## Brief
Please write out each entry that follows, keeping it exactly the same.

## Data provided
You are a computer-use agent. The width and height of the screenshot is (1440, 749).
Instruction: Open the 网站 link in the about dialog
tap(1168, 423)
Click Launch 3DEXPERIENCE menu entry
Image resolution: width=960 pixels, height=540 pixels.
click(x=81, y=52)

## Result for this task
You are a computer-use agent. The width and height of the screenshot is (1440, 749).
Instruction: Open the 网站 link in the about dialog
tap(1168, 423)
Click Launch 3DEXPERIENCE menu entry
Image resolution: width=960 pixels, height=540 pixels.
click(x=81, y=52)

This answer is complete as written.